Task prompt: List, copied in full, each of the lines below that contains the word "screenshot". Case counts.

Working data:

start

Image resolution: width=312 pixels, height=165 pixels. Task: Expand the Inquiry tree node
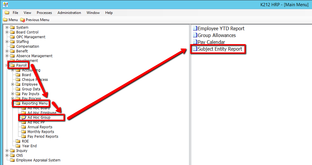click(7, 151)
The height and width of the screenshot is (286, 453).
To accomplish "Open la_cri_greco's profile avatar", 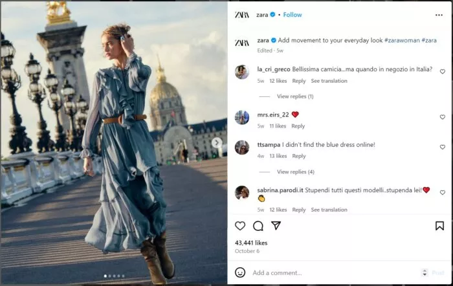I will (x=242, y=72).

end
start

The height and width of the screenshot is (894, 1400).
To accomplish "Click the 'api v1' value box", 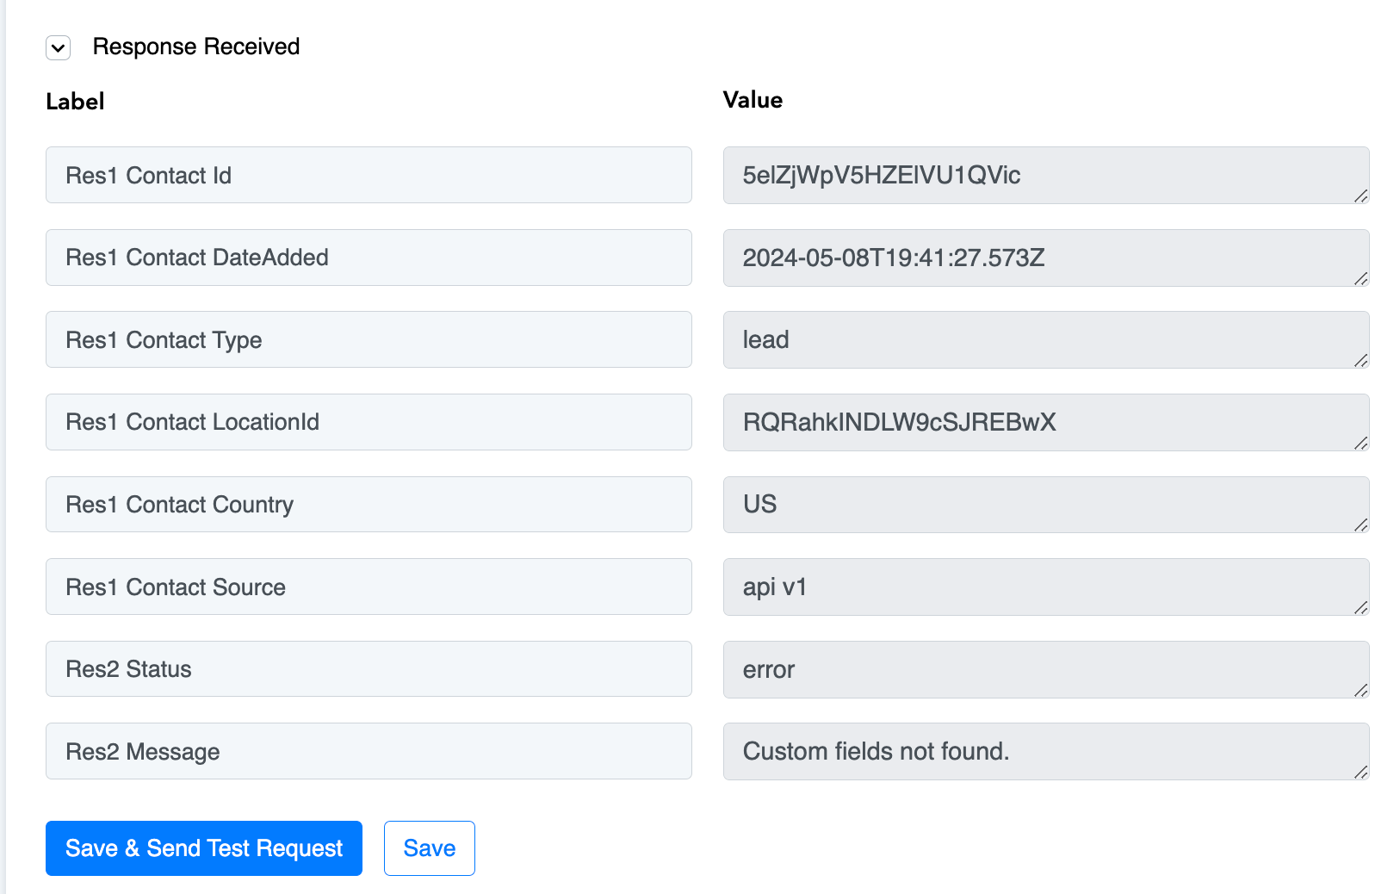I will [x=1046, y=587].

end

Reply to the task:
The height and width of the screenshot is (286, 453).
The height and width of the screenshot is (894, 1400).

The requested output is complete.